赤子の私に、名を与えたのは母だった。「アンナリータ」と。
アスラント王国の第二王女。
前世とは打って変わって、今世では王族としてこの世に転生したのだとすぐに理解した。前世の私は平凡な会社員で、目立つこともなく、一人静かに暮らしていた。それが今や王女であり、しかも魔法の才能に恵まれているとは、なんとも不思議な運命だ。
物心つくころには、自分が並外れた力を持っていることに気づいた。特に魔法。小さなころから火や水、風や土を操ることができ、その力は日に日に強まった。
両親も兄も私の才能を誇りに思っていた。だが、私がその力をどう使うべきか、真剣に考えるようになったのは、戦乱の世に放り込まれたときだった。
アスラント王国は、常に隣国との争いに巻き込まれていた。十カ国がひしめき合い、自国の利益を追求するために戦いを繰り広げていた。

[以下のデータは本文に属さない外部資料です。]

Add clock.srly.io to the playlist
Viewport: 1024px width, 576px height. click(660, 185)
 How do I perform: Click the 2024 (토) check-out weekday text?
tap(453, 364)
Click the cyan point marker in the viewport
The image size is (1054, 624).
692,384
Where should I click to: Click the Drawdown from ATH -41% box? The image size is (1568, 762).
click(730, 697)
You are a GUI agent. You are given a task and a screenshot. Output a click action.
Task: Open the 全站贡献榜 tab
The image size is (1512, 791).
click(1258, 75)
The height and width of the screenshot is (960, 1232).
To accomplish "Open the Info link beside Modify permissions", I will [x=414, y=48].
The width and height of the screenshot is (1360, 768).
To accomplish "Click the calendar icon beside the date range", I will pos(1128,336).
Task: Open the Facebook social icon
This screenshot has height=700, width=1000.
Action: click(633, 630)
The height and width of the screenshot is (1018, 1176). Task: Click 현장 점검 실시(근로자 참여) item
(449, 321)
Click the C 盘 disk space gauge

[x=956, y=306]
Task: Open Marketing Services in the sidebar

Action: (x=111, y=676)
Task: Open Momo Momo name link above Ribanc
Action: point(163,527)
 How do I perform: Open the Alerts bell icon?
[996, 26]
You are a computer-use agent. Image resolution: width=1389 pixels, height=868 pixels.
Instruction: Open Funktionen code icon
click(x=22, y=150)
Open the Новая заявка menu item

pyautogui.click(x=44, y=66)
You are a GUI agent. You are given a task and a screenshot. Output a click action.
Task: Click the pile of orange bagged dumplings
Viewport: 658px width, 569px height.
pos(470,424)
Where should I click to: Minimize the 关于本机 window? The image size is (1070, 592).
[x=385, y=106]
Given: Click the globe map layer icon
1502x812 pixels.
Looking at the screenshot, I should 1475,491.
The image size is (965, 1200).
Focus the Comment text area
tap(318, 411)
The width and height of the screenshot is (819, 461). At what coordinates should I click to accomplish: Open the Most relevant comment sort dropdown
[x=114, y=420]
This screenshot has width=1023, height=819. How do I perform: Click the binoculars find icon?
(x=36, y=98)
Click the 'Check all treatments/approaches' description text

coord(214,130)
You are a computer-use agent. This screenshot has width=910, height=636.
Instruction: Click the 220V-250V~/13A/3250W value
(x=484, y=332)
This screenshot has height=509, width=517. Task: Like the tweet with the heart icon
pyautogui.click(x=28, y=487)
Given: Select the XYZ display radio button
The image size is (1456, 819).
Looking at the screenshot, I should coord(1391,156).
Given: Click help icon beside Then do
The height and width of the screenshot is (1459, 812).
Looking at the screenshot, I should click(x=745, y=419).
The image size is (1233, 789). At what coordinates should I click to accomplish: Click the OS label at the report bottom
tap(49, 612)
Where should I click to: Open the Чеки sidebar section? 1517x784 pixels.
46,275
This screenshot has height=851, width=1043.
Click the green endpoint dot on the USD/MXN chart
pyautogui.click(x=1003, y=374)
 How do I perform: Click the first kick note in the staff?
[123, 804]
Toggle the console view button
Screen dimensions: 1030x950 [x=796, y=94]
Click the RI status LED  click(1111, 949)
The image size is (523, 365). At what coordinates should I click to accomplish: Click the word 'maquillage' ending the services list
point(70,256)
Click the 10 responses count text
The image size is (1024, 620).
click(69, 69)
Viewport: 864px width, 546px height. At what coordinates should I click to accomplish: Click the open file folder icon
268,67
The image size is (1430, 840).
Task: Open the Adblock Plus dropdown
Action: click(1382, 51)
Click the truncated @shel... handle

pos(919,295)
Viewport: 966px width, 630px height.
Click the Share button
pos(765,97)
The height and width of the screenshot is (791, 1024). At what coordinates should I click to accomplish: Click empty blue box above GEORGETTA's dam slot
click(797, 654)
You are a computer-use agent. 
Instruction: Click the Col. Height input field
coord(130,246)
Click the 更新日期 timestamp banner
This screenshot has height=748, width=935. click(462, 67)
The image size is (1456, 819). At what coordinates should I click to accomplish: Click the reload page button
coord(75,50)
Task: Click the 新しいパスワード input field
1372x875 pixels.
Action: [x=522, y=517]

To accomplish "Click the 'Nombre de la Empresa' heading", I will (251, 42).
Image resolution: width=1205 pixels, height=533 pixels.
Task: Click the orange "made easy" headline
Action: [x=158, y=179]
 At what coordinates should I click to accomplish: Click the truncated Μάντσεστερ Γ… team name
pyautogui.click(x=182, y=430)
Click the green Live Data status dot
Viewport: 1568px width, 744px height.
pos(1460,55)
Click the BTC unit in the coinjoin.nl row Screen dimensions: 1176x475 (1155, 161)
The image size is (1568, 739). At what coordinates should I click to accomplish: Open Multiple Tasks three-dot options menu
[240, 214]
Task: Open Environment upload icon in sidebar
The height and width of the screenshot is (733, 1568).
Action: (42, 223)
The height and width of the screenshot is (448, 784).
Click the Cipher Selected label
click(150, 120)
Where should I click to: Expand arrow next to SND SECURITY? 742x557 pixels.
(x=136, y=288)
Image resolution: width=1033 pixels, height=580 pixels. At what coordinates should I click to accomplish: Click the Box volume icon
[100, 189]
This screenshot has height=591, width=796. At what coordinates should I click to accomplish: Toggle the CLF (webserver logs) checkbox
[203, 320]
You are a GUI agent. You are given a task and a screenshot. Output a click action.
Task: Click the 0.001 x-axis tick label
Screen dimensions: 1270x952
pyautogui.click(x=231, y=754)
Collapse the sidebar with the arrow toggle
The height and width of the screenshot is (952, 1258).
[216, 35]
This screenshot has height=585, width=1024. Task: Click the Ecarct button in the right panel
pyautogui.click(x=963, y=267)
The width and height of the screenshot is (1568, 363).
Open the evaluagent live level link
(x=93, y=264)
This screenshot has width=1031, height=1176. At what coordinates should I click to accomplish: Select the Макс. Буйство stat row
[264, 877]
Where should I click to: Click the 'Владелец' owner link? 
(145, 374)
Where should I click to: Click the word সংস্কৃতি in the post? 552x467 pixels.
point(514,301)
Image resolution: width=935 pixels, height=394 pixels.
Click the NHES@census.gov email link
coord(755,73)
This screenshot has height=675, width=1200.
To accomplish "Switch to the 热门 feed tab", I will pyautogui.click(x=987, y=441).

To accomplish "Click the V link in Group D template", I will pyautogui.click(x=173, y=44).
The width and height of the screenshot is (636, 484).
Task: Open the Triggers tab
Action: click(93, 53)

毎日のように領土を奪い合い、兵士が戦場で命を落としていく。私もその一部だった。魔法の才能を認められた私は、幼くして戦場に送り込まれた。
破壊魔法の天才と称され、戦場で敵を薙ぎ払う私は、まさに国の切り札だった。両手を広げれば炎が巻き起こり、敵兵を一瞬にして灰に変える。雷を落とせば、大地が震え、兵たちは逃げ惑う。私の力を目の当たりにした誰もが、その破壊力に震え上がった。
だけど、私はそのたびに心を削られていった。
戦場に送られるたび、私は命を奪い続けた。
敵の兵士だけではなく、巻き込まれる村の人々や逃げ遅れた市民、さらには自国の兵士まで。私の力は圧倒的で、時には制御することができなかった。私は国のために戦っているはずなのに、どんどん心が冷え込んでいくのを感じた。
戦争が始まってからしばらくして、私は兄である第一王子ルカと共に戦場に立つようになった。彼は剣の名手であり、国民からも頼りにされる存在だった。そんな兄はいつも、戦場では冷静だったが、私に対してはどこか優しい眼差しを向けていた。ある日、私は問いかけた。
「兄上、私たちがしていることに意味はあるのでしょうか?」
ルカはしばらく沈黙した後、低い声で答えた。
「アンナ、意味を求めるのは無駄だ。戦争とはそういうものだ。だが、私たちには国を守るという責任がある。それが全てだ」
その言葉に、私は深く頷くことができなかった。守るべき国があるから戦う。それが正しいことだと頭では理解していた。しかし、心はどうしても納得できなかったのだ。
そんな中で出会ったのが、ジャンベルだった。
アンナは穏やかに微笑む。
「ジャンベル。あなたも少し年老いたわね。髪の毛に白ものが目立つわ」
「はい、おっしゃるとおりです。まだまだ若い者には負けませんけどね」
ジャンベルは優しく笑い、「私に比べ、あなたのその若さには脱帽いたします」と、言った。
肌に多少のシワが増えたとはいうものの、アンナの髪は艶やかで、依然として若々しく美しい。
「あら、相変わらずお世辞が上手ね」
アンナはにっこりとする。
「あの時、孤児ごと、村を吹き飛ばさなくて良かったわっ」
ジャンベルは戦争孤児で、当時20歳のアンナが、村に攻め入る敵国の兵を追っ払って、救ったのだった。
ジャンベルも笑う。
「全くです。当時、泣き叫んで良かったです」
アンナが到着したときには、すでに村は全壊になっていて、血気盛んだったアンナは、損壊した村と兵全てを一蹴しようとしたのだ。
そのとき、飛び出して命乞いしたのがジャンベル。
今では、アスラント王国軍の伝説的な英雄であり、その勇敢な戦いぶりで多くの兵士から尊敬を集めていた。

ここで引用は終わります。